Изменить стиль страницы

— Табунщик, погоди меня!

— Нет его. Нет, — ответила ему Иртэн.

— Чей же табун?

— Не знаю.

— Задержите!

В табуне был конь под седлом, но без всадника; по нему узнали, что табун упущен Эпчелеем. Первое время табун бежал от страха, который нагнал на него Эпчелей; потом, когда от быстрого бега и жаркого солнца затомила жажда, пошел искать воду, а тут дохнуло прохладой от оросительных каналов — и забрел на огород.

Степан Прокофьевич попросил у Иртэн Пегашку, который пасся неподалеку, и послал на нем одну из огородниц перегнать табун к Белому озеру. Потом сказал:

— А ну, посмотрим, что наделал он в субтропиках, — и, оглядывая потоптанный загон капусты и глубокие следы, оставленные табуном на влажной почве, ругался. — Тут не тропики и не субтропики, а большая дорога, скотопрогонный тракт. Случись такое дело ночью, когда на огороде один сторож…
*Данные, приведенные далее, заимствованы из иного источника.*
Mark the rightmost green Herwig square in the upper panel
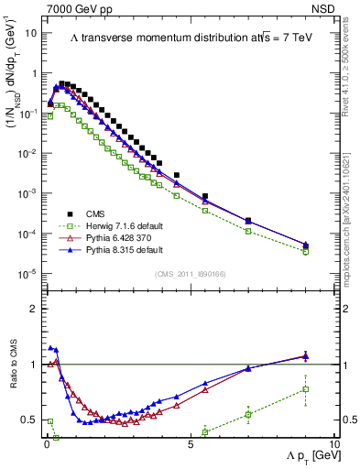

Степан Прокофьевич завел машину и поехал на Белое — он уже достаточно изучил коннозаводскую степь и в ее границах ездил без шофера.

На Белом сперва поговорил с Урсанахом, при каких обстоятельствах были упущены кони, затем вызвал виновника.

Разговор происходил у Кучендаевых на террасе. Степан Прокофьевич сидел за столом. Эпчелей сразу по его лицу понял, что случились новые неприятности, и невольно остановился у порога.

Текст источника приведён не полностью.